(Records excerpted from a collection)
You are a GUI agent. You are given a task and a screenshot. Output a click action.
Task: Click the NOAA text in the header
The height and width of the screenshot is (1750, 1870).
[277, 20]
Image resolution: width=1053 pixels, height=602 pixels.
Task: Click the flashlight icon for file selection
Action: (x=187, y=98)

Task goal: Rewrite every line of the data above as a numbered list, leaving out any blank lines.

Answer for this exercise:
1. You are a GUI agent. You are given a task and a screenshot. Output a click action.
2. Task: Click the NOAA text in the header
3. The height and width of the screenshot is (1750, 1870).
4. [277, 20]
5. Image resolution: width=1053 pixels, height=602 pixels.
6. Task: Click the flashlight icon for file selection
7. Action: (x=187, y=98)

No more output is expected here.